Home Appliances that Consumes Energy

  • Central Air Conditioner
  • Water Heater
  • Refrigerator
  • Dryer
  • Oven Range
  • Lighting 4-5 room household
  • Dishwasher
  • Television
  • Microwave
  • Washing Machine

Cost of Electricity in Canada

In Canada, there are a number of factors that influence the price of electricity. They include:

  • Fixed costs and variable costs
  • Geography of the region
  • Source of generation
  • Maintenance and renewal of infrastructure

The price of electricity in Canada is only a fraction of your household budget. An average Canadian spends about CA$3.59 per day on electricity. Most Canadians spend more money on clothing and footwear than they do on electricity.

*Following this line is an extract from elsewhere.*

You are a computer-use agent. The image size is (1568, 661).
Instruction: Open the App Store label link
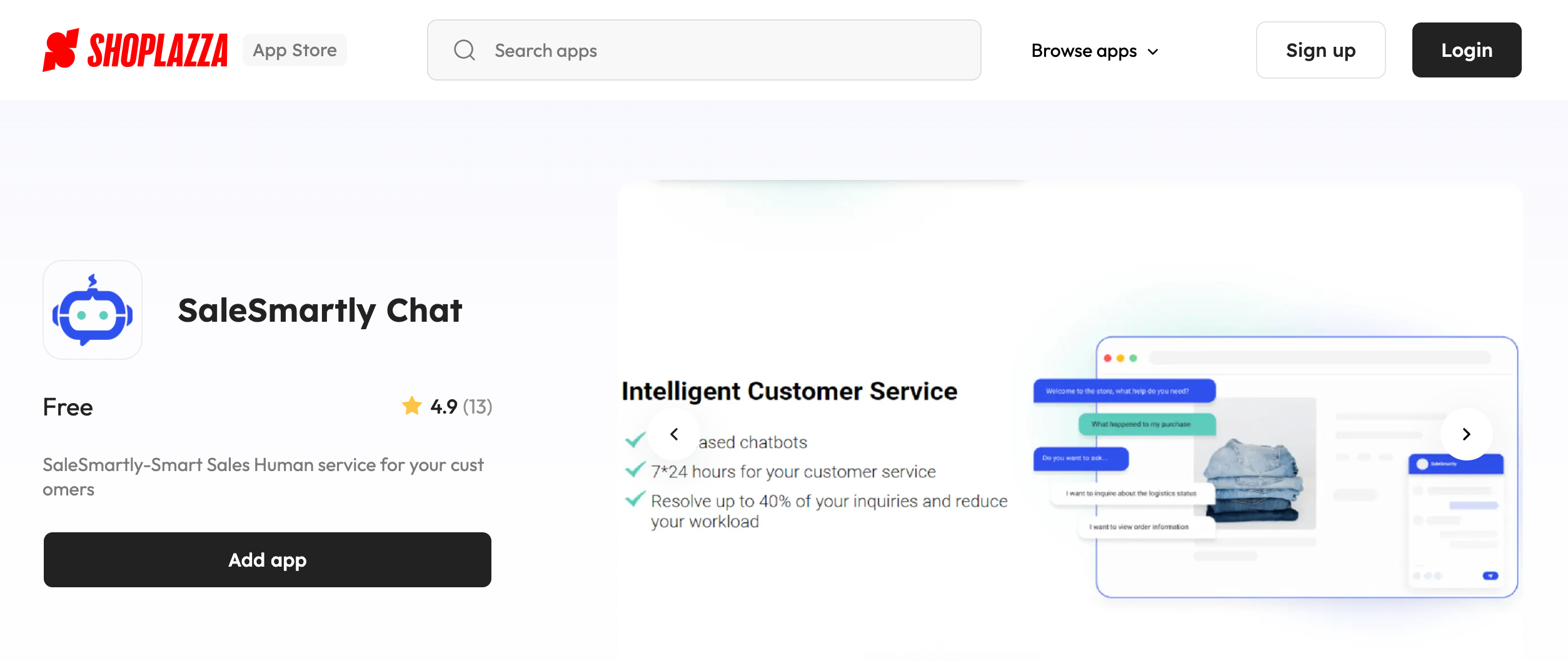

The average price of electricity for residential use in Canada is CA$0.174 per KWh (Kilowatt.hour) with the inclusion of the territories. Excluding the territories, the average price is CA$0.135. This is based on the average monthly consumption of 1000 KWh. That is, in a month, the average price of electricity in Canada is CA$174 including the territories and, CA$135 excluding the territories.

Below is a table of the average residential cost of electricity in each province in Canada based on the average monthly consumption of 1000 KWh.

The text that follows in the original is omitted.